— Data section —
::::::::::

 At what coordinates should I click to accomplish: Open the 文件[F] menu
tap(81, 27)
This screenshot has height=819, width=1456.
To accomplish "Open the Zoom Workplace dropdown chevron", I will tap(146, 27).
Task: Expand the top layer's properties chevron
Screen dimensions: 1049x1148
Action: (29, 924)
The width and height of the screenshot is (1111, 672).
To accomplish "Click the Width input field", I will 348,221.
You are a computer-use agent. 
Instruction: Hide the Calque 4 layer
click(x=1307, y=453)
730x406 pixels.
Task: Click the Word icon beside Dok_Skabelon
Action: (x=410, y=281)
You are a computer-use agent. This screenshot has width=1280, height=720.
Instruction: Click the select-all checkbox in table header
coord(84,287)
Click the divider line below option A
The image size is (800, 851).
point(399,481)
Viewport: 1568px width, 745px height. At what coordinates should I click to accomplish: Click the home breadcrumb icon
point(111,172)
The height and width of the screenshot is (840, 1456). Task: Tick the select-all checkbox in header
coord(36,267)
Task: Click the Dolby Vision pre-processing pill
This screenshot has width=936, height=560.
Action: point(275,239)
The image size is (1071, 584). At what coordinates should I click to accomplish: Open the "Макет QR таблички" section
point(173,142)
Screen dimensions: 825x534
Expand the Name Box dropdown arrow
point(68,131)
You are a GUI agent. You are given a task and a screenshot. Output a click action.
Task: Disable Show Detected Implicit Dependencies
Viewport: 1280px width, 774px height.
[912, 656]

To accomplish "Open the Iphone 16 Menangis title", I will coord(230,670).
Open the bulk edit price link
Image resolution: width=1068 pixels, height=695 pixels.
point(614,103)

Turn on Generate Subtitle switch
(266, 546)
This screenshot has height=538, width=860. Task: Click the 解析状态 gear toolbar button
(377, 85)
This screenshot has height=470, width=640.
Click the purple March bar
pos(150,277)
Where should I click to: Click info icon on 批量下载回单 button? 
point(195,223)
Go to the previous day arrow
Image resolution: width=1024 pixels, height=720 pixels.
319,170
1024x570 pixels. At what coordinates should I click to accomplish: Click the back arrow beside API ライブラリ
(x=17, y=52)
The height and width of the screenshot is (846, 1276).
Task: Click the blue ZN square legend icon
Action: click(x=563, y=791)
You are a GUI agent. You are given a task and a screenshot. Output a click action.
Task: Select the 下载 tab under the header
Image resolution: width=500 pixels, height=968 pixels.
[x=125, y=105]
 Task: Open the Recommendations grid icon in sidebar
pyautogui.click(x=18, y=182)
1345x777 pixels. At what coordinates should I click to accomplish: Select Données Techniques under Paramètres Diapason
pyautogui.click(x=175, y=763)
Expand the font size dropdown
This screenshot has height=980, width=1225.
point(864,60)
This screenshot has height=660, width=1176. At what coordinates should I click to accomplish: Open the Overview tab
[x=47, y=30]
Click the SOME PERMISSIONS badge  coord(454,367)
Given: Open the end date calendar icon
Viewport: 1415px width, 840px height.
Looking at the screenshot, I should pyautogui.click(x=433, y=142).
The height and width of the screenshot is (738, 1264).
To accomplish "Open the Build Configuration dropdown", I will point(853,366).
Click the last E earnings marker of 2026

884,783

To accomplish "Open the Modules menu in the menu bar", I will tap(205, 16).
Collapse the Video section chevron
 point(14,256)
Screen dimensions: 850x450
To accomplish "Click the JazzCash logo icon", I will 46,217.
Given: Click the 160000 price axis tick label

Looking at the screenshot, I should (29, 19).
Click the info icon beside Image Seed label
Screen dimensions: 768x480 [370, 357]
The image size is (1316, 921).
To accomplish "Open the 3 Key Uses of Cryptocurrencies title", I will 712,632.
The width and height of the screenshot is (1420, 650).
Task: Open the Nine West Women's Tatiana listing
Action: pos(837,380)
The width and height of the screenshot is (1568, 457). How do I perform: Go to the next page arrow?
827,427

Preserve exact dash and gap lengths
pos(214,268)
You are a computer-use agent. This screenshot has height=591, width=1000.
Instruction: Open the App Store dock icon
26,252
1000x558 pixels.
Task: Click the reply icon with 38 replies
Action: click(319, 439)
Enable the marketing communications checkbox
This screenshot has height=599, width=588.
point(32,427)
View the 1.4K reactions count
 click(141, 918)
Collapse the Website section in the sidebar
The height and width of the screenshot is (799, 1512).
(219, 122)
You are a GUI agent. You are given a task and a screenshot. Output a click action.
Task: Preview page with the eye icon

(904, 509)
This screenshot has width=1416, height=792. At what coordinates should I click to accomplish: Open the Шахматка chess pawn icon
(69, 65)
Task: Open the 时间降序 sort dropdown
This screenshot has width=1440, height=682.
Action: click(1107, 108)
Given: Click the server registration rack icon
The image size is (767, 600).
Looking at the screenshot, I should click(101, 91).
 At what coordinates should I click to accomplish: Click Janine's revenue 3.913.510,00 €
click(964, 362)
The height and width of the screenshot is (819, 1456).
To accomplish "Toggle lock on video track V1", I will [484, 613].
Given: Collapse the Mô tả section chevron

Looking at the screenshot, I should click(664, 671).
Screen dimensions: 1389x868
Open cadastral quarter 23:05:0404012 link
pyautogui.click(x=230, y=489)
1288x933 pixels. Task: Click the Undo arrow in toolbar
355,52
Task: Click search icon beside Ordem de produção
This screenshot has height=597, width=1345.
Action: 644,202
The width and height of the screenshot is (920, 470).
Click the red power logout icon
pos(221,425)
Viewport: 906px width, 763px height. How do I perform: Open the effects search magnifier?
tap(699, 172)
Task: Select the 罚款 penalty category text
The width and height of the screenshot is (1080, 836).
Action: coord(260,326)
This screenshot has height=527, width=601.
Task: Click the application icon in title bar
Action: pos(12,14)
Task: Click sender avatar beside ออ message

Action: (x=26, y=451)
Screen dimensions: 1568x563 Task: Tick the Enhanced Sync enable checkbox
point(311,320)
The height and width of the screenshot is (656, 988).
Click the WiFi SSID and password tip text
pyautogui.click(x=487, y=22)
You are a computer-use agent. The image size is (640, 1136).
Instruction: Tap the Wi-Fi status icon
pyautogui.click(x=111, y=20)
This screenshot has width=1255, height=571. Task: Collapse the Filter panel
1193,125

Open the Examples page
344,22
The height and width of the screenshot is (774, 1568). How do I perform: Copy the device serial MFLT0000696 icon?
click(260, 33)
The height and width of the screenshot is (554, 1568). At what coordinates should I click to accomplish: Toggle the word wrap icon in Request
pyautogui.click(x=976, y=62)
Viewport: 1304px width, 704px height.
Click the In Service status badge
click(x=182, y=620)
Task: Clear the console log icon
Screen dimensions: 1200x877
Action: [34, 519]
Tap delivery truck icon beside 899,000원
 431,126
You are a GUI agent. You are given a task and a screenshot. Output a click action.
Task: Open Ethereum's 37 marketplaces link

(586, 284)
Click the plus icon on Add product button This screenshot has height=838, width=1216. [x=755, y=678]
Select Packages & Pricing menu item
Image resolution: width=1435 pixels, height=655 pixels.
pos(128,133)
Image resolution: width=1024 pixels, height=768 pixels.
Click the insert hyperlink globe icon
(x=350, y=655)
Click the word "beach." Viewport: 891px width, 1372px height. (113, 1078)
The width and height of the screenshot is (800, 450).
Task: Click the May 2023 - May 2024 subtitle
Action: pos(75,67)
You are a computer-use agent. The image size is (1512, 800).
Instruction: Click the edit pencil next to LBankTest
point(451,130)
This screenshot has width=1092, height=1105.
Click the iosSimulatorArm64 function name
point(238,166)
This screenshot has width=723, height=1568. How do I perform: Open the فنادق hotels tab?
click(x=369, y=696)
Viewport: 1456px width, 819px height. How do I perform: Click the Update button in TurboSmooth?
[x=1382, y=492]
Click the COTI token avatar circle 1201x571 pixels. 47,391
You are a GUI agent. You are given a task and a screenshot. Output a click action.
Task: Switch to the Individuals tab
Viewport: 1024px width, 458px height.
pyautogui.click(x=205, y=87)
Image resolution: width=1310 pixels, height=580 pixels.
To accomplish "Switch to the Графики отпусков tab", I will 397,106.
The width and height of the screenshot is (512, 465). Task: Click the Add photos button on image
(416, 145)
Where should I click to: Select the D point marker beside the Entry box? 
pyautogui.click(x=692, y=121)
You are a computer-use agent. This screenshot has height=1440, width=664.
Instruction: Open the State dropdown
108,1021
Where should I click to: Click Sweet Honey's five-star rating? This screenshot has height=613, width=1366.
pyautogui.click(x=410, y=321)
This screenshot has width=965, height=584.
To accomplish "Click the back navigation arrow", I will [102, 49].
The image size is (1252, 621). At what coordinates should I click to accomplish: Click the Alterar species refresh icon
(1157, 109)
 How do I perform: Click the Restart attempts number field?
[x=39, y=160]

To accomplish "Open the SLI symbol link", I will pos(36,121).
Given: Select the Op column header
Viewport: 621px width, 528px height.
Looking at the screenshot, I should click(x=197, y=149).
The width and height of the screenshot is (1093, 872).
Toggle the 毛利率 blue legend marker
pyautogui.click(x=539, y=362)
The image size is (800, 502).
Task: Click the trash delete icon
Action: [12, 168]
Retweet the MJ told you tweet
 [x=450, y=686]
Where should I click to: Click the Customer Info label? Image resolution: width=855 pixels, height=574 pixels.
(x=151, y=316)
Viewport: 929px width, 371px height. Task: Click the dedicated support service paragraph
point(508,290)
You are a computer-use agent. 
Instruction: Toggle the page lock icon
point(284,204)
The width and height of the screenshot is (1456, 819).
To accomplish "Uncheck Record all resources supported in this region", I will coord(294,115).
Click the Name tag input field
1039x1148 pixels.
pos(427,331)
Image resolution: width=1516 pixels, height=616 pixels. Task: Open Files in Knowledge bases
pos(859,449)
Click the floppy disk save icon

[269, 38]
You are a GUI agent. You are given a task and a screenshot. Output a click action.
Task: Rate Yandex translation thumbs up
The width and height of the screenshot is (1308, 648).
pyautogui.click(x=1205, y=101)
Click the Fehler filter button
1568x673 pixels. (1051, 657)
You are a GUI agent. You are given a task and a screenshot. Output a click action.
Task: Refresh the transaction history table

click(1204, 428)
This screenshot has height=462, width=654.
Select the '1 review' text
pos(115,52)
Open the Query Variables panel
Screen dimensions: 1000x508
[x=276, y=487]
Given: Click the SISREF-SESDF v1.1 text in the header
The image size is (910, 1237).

::::::::::

— Requirements —
Rewrite the data between the lines holding "1024x570 pixels. At" and "Action: click(x=563, y=791)", inclusive, with "back arrow" changed to "left arrow" and everything else left unchanged.

— The solution —
1024x570 pixels. At what coordinates should I click to accomplish: Click the left arrow beside API ライブラリ
(x=17, y=52)
The height and width of the screenshot is (846, 1276).
Task: Click the blue ZN square legend icon
Action: click(x=563, y=791)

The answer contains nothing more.